Mme Diallo estime qu’au Sénégal, la ratification de la convention de l’Oit sur la violence et le harcèlement offrira une occasion historique à notre pays « pour s’engager résolument dans le combat contre ces phénomènes ». « Sa mise en œuvre peut aider à changer une structure d’impunité et à apporter une nouvelle garantie pour la sécurité des travailleurs et travailleuses où qu’ils soient », a-t-elle renchérit. Pour ce faire, les syndicats sénégalais ont un rôle important à jouer pour nous assurer que « les éléments contenus dans cette convention puissent être respectés ».

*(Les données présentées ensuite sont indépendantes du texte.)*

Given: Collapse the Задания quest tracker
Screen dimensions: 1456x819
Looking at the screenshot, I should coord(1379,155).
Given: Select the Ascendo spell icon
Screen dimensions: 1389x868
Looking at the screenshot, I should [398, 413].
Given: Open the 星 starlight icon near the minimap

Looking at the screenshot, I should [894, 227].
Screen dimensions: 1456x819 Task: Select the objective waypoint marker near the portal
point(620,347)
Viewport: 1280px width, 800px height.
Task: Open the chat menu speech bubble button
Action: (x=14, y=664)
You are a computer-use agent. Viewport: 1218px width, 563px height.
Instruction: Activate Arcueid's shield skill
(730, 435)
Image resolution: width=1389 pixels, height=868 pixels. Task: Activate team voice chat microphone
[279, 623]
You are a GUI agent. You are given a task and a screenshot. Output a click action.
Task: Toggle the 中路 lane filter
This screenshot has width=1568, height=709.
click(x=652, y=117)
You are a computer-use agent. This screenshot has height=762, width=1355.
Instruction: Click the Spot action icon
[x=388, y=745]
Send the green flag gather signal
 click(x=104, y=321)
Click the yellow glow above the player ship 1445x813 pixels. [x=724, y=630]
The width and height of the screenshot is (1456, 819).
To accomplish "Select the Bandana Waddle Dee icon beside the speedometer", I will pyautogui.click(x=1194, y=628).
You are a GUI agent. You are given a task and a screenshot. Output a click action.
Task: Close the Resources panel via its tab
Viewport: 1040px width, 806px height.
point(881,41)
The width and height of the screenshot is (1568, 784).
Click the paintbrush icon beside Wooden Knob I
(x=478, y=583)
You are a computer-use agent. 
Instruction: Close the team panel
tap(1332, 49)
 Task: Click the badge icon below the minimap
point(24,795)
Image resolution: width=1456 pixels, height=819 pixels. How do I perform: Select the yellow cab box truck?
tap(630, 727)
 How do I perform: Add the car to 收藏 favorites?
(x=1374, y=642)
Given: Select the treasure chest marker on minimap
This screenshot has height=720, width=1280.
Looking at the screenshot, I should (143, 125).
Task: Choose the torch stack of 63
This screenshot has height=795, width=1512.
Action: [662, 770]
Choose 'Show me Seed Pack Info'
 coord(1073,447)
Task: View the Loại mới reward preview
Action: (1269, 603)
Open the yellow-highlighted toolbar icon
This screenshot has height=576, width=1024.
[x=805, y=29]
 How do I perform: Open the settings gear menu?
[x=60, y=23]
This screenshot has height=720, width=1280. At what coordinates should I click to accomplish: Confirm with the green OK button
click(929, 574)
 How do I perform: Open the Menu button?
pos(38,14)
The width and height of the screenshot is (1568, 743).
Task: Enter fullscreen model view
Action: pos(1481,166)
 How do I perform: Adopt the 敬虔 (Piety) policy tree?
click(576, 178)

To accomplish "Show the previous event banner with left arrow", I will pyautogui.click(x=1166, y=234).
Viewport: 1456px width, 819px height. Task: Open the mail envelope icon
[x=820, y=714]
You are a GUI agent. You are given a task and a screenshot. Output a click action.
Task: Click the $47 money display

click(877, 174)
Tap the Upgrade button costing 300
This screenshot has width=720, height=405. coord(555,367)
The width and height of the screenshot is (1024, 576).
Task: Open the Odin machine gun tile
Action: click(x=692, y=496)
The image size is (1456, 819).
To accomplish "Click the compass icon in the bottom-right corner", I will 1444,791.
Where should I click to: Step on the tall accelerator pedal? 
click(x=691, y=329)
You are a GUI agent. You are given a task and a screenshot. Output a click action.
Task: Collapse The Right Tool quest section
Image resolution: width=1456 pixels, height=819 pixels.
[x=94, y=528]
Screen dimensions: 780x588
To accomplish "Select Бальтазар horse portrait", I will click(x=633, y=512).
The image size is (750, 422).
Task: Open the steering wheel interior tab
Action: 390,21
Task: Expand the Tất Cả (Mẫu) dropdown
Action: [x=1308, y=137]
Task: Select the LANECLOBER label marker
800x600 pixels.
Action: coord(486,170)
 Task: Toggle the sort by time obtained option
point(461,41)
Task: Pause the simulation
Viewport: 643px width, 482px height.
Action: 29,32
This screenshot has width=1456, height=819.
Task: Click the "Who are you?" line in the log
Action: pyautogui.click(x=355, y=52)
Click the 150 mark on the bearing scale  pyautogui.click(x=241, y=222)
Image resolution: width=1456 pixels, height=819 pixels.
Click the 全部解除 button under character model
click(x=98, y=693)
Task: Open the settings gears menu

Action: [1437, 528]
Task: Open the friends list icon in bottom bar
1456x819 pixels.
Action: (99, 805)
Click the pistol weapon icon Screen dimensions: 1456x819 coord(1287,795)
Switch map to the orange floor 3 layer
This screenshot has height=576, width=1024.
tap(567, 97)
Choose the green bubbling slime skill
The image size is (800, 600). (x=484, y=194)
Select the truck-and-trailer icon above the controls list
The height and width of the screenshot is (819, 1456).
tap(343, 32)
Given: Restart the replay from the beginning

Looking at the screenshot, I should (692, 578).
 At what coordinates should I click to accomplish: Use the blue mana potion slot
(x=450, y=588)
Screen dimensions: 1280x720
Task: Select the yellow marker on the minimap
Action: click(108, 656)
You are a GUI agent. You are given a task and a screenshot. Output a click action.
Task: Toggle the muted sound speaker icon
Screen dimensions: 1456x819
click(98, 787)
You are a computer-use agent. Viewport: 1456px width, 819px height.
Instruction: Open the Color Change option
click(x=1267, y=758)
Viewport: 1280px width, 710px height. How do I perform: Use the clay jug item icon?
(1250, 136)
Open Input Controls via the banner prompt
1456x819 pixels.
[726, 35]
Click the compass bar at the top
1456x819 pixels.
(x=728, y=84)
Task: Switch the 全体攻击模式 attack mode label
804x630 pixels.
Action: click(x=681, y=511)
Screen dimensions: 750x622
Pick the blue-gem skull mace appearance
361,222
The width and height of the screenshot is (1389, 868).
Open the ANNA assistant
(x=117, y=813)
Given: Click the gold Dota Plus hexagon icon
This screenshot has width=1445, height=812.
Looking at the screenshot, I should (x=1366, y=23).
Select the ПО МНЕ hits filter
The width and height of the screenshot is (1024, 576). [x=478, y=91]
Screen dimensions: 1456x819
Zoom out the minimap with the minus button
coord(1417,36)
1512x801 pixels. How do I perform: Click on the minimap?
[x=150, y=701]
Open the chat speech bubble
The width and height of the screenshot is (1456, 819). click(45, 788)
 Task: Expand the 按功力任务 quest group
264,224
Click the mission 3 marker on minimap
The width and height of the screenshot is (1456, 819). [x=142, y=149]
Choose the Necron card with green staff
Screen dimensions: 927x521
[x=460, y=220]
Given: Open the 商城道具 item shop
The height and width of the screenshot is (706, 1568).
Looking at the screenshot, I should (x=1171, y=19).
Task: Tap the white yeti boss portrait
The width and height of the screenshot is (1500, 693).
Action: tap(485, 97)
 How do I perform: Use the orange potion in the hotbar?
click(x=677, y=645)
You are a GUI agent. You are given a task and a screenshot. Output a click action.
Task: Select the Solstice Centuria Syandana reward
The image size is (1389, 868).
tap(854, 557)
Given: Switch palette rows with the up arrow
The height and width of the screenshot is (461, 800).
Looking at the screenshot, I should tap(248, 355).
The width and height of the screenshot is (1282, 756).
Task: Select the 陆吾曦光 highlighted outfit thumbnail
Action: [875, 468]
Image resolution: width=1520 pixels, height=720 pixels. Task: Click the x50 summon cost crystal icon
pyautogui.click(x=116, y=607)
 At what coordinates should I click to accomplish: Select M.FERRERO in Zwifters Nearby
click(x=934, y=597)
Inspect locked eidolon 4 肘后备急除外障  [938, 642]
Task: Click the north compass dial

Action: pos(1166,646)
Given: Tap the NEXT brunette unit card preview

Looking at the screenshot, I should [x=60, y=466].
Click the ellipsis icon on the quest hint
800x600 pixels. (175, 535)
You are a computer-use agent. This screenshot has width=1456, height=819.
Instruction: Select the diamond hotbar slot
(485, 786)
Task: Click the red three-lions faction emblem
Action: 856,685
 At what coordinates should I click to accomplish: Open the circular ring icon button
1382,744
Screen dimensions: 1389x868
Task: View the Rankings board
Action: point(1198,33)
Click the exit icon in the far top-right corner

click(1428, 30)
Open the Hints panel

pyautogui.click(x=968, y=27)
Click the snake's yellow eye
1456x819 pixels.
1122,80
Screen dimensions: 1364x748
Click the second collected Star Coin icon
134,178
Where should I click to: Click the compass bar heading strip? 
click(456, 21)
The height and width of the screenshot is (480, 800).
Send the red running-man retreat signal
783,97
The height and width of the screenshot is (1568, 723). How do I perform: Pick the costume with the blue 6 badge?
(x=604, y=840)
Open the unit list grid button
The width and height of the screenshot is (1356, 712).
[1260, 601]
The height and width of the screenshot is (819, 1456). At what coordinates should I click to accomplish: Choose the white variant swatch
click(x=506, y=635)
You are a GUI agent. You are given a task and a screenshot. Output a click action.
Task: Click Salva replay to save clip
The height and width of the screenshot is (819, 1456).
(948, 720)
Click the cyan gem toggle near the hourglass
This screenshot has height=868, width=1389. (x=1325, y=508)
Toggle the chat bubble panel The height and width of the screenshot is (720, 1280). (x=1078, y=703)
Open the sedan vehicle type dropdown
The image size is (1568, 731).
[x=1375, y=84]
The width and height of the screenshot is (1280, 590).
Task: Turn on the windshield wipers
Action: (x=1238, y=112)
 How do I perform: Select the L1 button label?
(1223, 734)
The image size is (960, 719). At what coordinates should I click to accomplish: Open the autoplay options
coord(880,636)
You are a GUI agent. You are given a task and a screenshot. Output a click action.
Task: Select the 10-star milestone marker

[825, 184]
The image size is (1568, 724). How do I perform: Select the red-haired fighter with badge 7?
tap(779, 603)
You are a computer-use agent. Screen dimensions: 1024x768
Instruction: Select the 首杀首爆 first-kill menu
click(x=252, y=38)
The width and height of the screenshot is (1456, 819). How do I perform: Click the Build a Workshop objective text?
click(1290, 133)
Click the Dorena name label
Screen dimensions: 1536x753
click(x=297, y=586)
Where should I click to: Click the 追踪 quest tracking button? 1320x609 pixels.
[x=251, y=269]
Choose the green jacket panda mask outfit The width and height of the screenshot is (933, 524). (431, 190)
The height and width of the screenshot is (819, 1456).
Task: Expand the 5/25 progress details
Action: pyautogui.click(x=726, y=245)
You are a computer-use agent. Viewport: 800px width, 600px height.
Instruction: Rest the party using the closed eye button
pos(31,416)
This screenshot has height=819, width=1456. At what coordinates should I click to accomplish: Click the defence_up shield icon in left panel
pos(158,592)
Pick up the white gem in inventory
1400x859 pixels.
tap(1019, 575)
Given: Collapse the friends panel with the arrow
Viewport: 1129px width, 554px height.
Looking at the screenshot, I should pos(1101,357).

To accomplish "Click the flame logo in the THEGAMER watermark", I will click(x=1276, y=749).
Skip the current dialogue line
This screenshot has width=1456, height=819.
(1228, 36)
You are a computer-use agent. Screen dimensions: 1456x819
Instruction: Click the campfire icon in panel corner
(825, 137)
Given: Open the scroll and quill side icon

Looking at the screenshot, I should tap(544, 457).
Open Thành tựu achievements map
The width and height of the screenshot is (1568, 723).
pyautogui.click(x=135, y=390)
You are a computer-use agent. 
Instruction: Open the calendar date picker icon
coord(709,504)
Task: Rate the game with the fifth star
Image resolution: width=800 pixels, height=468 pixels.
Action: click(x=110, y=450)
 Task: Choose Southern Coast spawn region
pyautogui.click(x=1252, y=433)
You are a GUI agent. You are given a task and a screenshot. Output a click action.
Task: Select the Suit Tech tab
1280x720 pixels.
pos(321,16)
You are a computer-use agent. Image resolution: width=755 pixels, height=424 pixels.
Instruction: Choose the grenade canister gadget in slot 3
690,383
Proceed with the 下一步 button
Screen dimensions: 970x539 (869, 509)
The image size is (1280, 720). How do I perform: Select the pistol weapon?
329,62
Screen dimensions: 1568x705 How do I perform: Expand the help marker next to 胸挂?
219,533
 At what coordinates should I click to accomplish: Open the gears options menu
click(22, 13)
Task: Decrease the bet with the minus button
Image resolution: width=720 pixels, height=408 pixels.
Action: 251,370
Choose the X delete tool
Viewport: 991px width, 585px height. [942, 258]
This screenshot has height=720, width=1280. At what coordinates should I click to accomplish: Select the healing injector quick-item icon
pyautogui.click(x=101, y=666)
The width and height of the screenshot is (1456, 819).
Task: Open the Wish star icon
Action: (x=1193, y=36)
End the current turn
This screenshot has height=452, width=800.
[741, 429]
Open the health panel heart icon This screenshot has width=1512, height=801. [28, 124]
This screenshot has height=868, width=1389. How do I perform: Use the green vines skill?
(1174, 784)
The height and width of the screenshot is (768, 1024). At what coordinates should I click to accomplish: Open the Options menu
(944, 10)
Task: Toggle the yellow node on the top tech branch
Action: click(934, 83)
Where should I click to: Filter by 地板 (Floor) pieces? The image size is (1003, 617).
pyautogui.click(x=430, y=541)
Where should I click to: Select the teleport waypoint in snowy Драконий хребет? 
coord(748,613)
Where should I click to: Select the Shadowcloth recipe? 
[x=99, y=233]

Lui emboitant le pas, Baila Sow secrétaire général adjoint de l’Itf a avancé : « nous voulons que la convention C 190 soit ratifiée sans délai. Les secteurs d’activité se féminisent et les femmes sont victimes de propositions indécentes. C’est pour cela que nous interpellons la plus haute autorité de ce pays, le ministère du travail, le haut conseil du dialogue social. Ce serait un honneur pour le Sénégal d’être le premier pays francophone à le faire. Il y a actuellement 7 pays africains qui ont eu à le faire ».